YOUR GOAL:
Only the lines containing "Statement" belong in the answer; find them in the material below.

PROVIDED INFORMATION:
━━━━━━

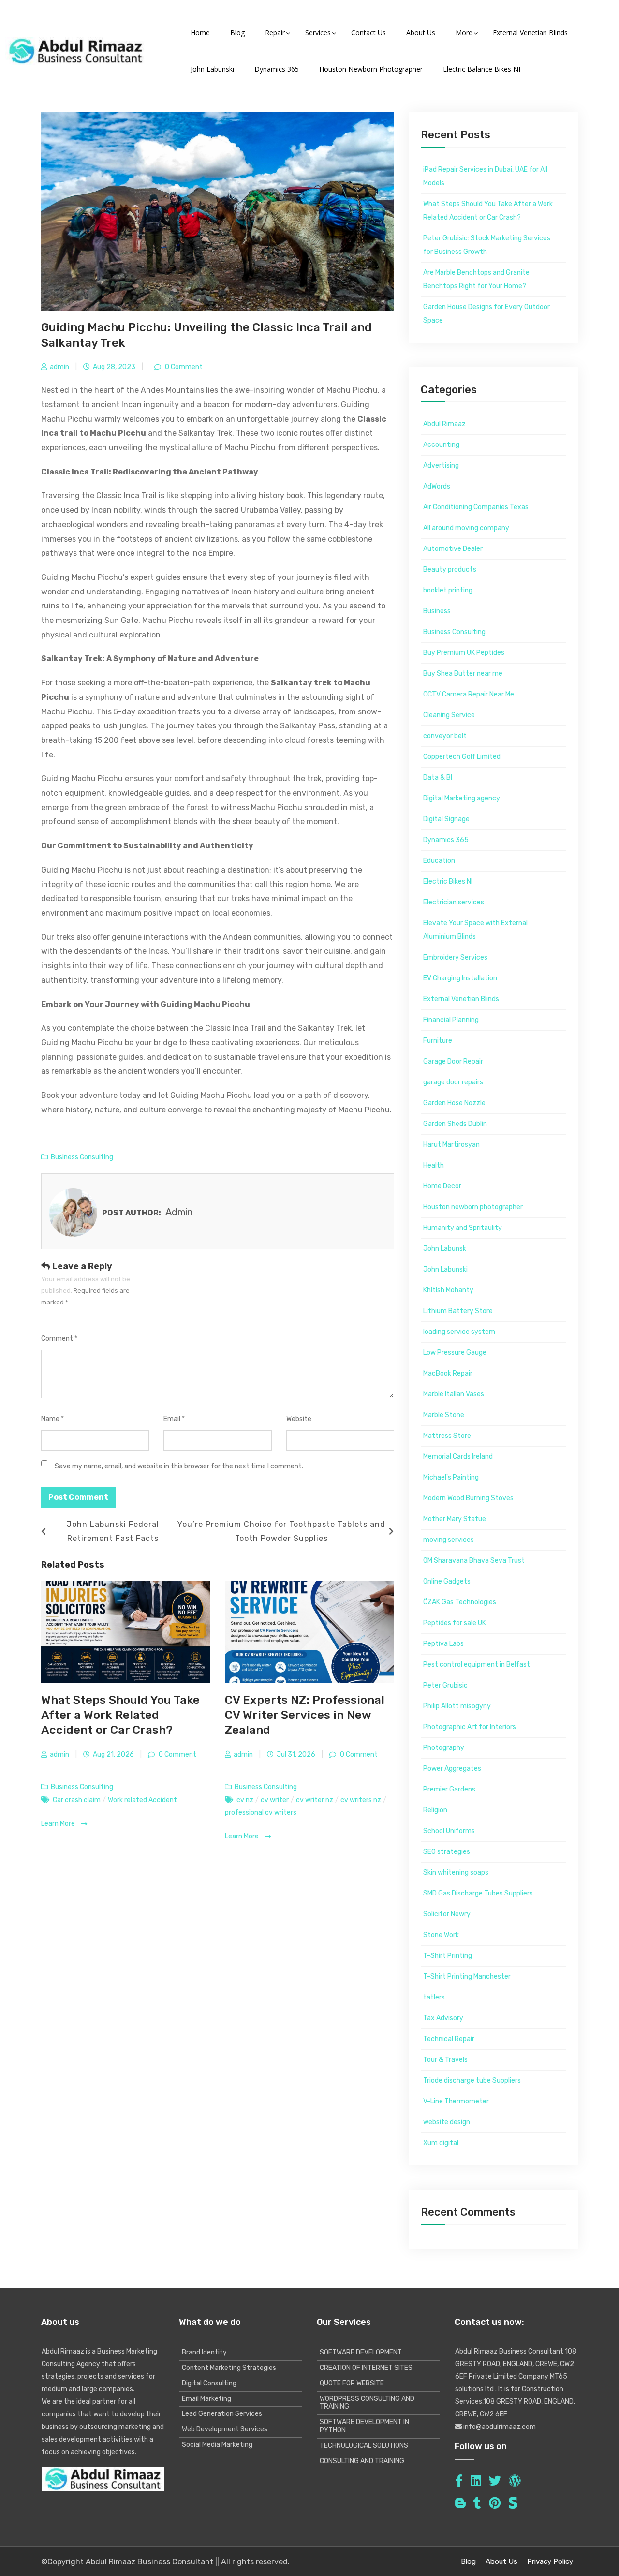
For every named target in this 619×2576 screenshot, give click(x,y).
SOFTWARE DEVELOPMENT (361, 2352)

━━━━━━

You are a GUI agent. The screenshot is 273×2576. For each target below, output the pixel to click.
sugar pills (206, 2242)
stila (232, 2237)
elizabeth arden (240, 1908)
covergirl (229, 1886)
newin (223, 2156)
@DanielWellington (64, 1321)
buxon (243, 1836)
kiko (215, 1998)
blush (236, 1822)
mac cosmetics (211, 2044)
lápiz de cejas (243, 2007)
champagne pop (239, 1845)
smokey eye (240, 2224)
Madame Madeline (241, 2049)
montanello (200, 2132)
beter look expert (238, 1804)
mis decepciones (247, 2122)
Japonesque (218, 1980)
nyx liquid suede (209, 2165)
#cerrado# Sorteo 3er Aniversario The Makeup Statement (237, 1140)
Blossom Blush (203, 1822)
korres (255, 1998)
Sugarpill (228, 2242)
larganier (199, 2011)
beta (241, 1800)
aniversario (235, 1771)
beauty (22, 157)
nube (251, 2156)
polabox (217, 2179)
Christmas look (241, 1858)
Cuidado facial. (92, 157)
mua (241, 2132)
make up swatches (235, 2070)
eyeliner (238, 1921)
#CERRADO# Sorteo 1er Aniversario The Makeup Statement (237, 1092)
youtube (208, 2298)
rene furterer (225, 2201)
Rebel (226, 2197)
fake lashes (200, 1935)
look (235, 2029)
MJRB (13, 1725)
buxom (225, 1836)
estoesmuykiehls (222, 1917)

━━━━━━

YOUR SOLUTION:
#cerrado# Sorteo 3er Aniversario The Makeup Statement (237, 1140)
#CERRADO# Sorteo 1er Aniversario The Makeup Statement (237, 1092)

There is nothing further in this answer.